Gertie whispers a stream of words and the wind carries snippets to Jude. At first, she purposefully tunes them out, not wanting to eavesdrop, not wanting to betray her niece’s privacy. But after a while, unable to focus on anything else, save her increasingly numb fingers (she only had one pair of gloves and had insisted Gertie wear them), and reasoning that hearing Gertie’s thoughts might help in taking care of her, Jude decides that listening a little couldn’t hurt.
I know she’s my aunt but she’s so … she doesn’t know about kids … she lives like Grandma did, I like her but she’s a bit boring … and I miss you so much … The shop is cool and … but Aunt Jude is so sad and lonely and … and I just want to go home …
Jude stops listening.

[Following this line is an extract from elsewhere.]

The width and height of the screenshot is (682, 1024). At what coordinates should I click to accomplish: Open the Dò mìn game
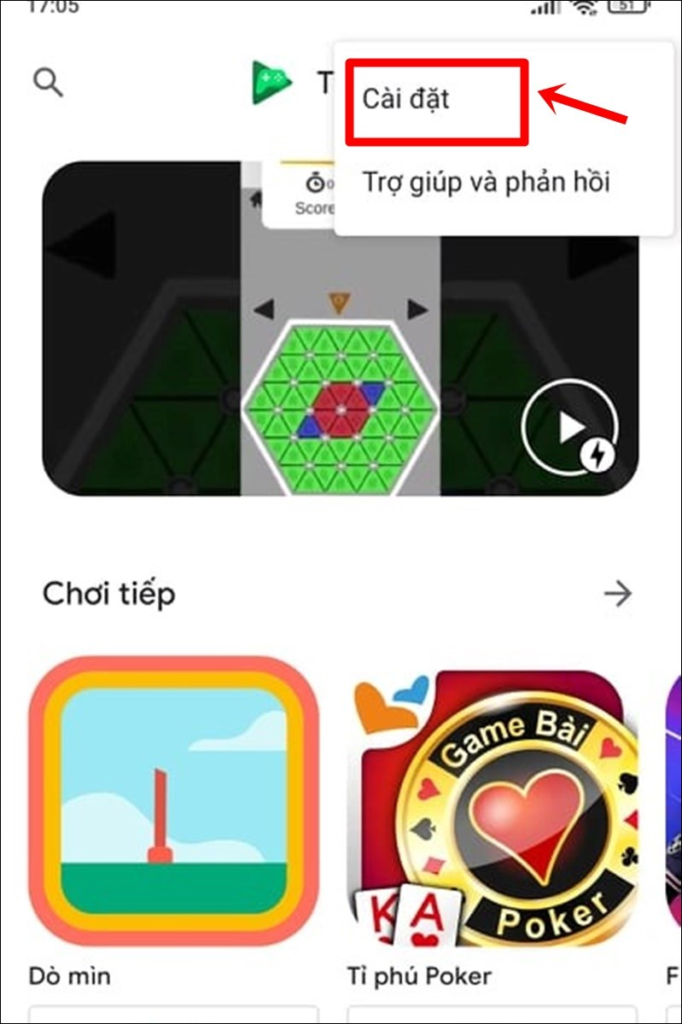pyautogui.click(x=173, y=803)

Her freezing fists clenched, she realises her cheeks are colder and wetter than they were a moment ago. Flexing her fingers, Jude wipes them roughly across her cheeks, wishing – more fiercely than she’s ever wished for anything before – that she were the one in the ground instead of her sister. What is wrong with the world? Why is the mother of this beautiful, desperate girl dead and she – who means nothing to any one – still alive? It makes no sense, no sense at all. It’s enough to make a person want to give up altogether.

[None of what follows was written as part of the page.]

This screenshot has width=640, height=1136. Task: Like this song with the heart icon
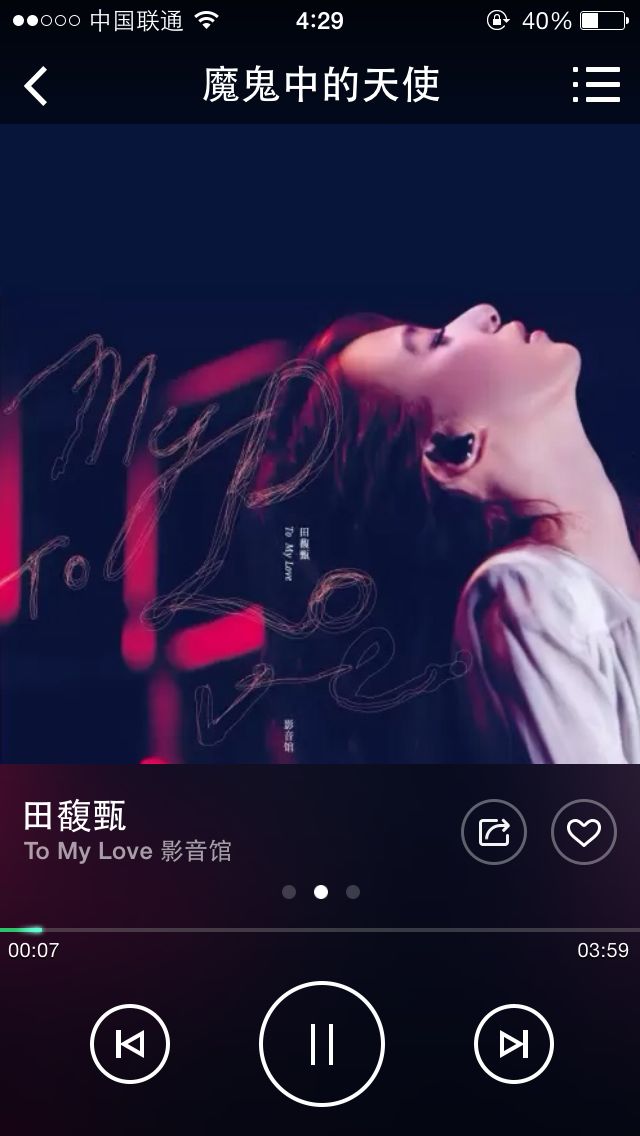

In the silence, in the bitter wind and sparkling snow, Jude wants to fall to the ground, wants to be swallowed by the earth. She wants to take her niece’s grief from her, so the girl doesn’t have to suffer any more. But she can’t, and the helplessness is almost too much to bear.
A fresh gust of bitter wind blows and Jude blinks. She may be a mess, she may be a seriously substandard substitute for a mother. But she’s the only one Gertie has, so she’d better take care of her niece to the best of her abilities.
‘I don’t know what the hell you were thinking, Frances,’ Jude mutters. ‘Didn’t you have any girlfriends, any lovely mothers you knew? Or was I your last, desperate choice?’ She glances up at the white sky, her face instantly dusted with snowflakes. ‘I bet you’re regretting it now, I bet you’re cursing the heavens that you can’t come down to take your precious girl back and never let her go again. I’m sorry, Frances, I’m so sorry …’
‘Let’s go.’
Startled, Jude glances down to see her niece scowling up at her. Quickly, Jude wipes her eyes and rubs her face.